Exercise directions:
State how many lines in the entries below contain the string "height", with case counting, and give only that number.

──────── Data provided

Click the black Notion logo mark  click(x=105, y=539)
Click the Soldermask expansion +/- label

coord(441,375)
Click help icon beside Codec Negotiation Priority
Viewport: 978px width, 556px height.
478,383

────────────────
──────── Data provided

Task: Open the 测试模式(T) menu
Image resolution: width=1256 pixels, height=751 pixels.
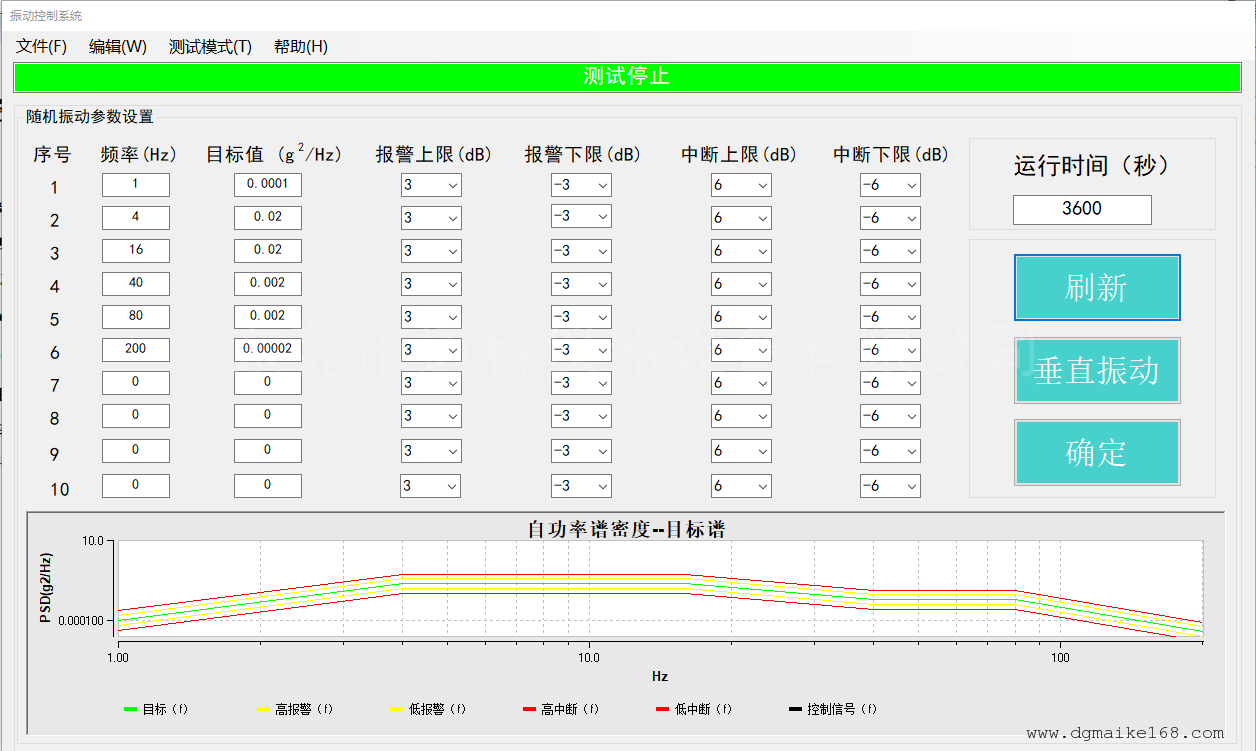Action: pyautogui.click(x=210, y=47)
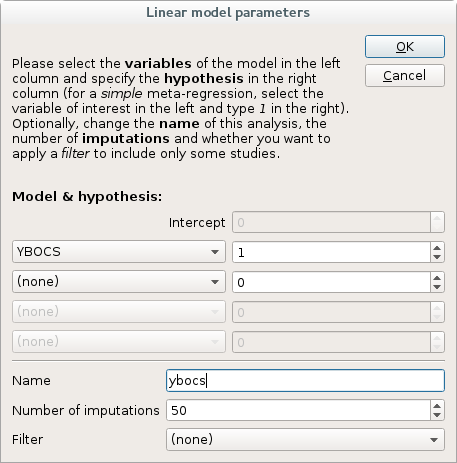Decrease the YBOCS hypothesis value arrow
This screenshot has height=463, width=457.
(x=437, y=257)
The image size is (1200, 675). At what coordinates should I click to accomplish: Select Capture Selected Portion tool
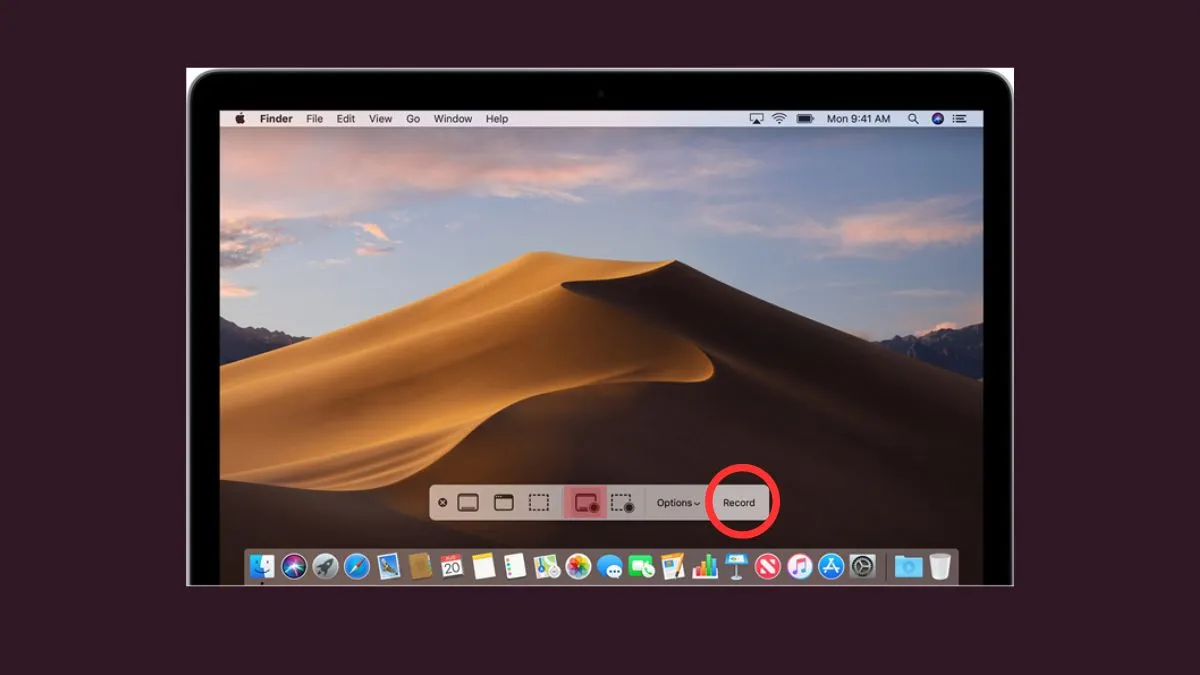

────────────────

Result:
3